General

Rudolph Bauer : Sensibilisation à la paix et antimilitarisme conséquent

par Milena Rampoldi. Traduit par Michèle Mialane, Tlaxcala
Original:
Rudolph Bauer: Frieden als Bewusstseinsbildung und konsequenter Antimilitarismus


Une interview du Professeur Rudolph Bauer au sujet de la Conférence contre la guerre, qui a eu lieu le 5 septembre 2015 à Brême, en Allemagne

 
MR : Quelles stratégies permettent la meilleure diffusion de l’idée pacifiste dans nos sociétés?
R.B. J’envisage aussi bien des stratégies parlementaires qu’extraparlementaires, qui devront dans une certaine mesure se compléter mutuellement. Mais les stratégies à elles seules ne suffisent pas, si elles ne s’appuient pas sur des intérêts vitaux de l’humanité et ne sont pas vigoureusement soutenues par la population, les syndicats et les Églises, des associations et organisations de la société civile et, last but not least, par la jeunesse, étudiante ou au travail. 
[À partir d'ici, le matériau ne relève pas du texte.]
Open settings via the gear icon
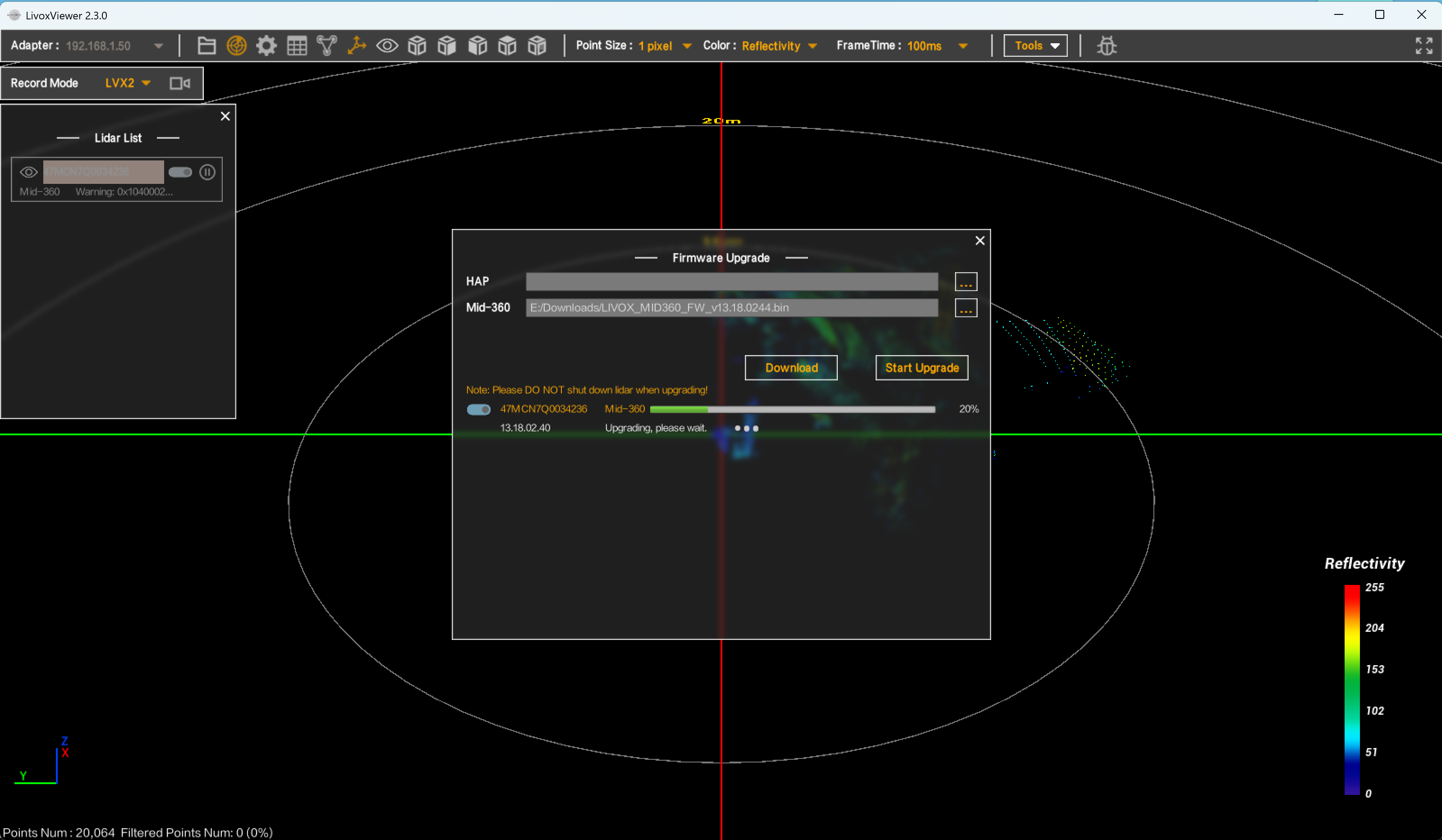The height and width of the screenshot is (840, 1442). click(266, 46)
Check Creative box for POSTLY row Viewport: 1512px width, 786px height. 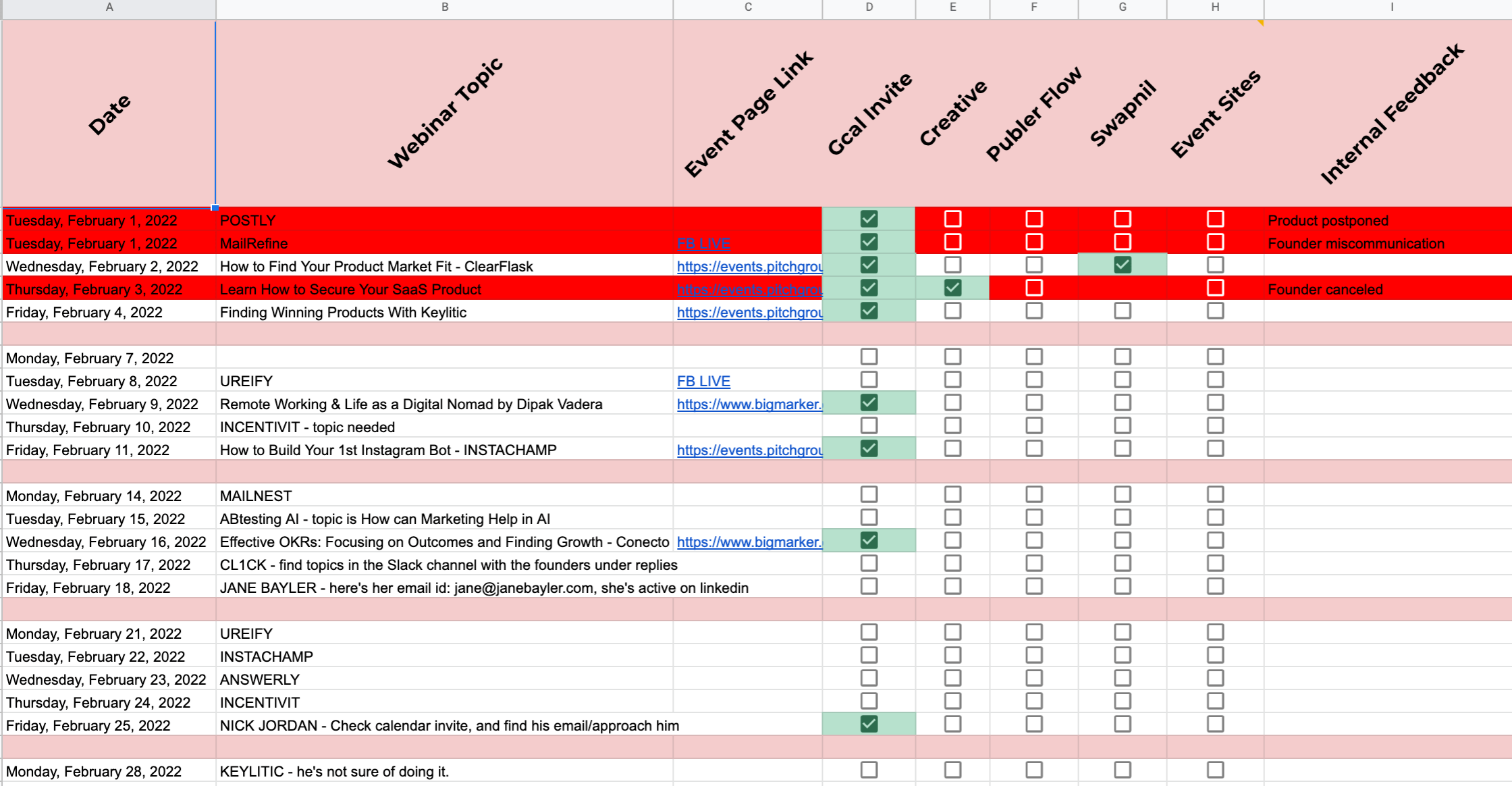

Comment êtes-vous personnellement devenu antimilitariste ? Quels arguments peuvent convaincre les êtres humains de combattre la guerre et le militarisme ?
J’ai vécu dans mon enfance la Deuxième guerre mondiale, sa fin et l’après-guerre. Depuis j’ai assisté en pleine conscience aux horribles guerres qui ont suivi : la guerre de Corée, du Vietnam, d’Algérie etc., la guerre d’Afghanistan, d’Irak, les guerres en Afrique, au Proche-Orient, en ex-Yougoslavie, des guerres civiles et des guerres « asymétriques: du carnage, du carnage et encore du carnage. Pas besoin de théories pour faire détester la guerre et le militarisme à la grande majorité des êtres humains. Le grand problème, c’est plutôt le sentiment manifeste d’impuissance face à la toute-puissante machine de guerre et les mensonges ainsi que la propagande militariste, qui constituent un véritable lavage de cerveaux.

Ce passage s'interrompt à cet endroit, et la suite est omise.